A new approach for fast causal message ordering with Central Control
Tarih
Dergi Başlığı
Dergi ISSN
Cilt Başlığı
Yayıncı
Erişim Hakkı
Özet
Message synchronization to respect the causal order of the messages is an integral part of distributed simulations. To achieve message synchronization, simulators delay the delivery of a received message until all causally preceding messages are processed. For non-centralized systems, time stamp order delivery is an option but enforces more strict synchronization than necessary besides its reliance on lookahead. In an alternative method, causal order delivery, message delays are reduced in the cost of substantial communication and computation overheads. Even the optimal causal order delivery algorithms such as MSES (Modified Schiper-Egglie-Sandoz) or KS (Kshemkalyani and Singhal) require immense control information (of the order of N2 in the worst case, for a distributed system of N simulators) to be kept in simulators and attached to messages. The reason is mainly the lack of information about other simulators which is solved by attaching control information to the messages. On the other hand, in a centralized system where all simulators send their messages via a central process, causal order delivery can be realized easily. Especially, for a typical first-in-first-out network, the central process does not need to perform anything other than just relaying the messages.
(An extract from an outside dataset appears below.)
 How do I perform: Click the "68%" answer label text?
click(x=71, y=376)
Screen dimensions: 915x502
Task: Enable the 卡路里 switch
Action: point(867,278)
The simulators deliver the messages in receive order. Unfortunately, this approach is not scalable since passing all messages through the central process causes serious communication and computation bottleneck. In this paper, a new approach called Central Control-Distributed Messaging (CCDM) mechanism is proposed. In CCDM, while there is a central process, simulators can also communicate directly. Message ordering is facilitated by the central process. Simulators send their messages directly to the destinations and also send a message including only the message identification and destination list to the central process. The central process evaluates messages, orders them by respecting causality and sends delivery information to destinations. Theoretical analysis and experimental results of CCDM on a simulated environment are also presented. CCDM reduces both communication and computation overheads on simulators by reducing the control information size. Moreover, it does not incur a serious network bottleneck around the central process. © 2012 Elsevier B.V., All rights reserved.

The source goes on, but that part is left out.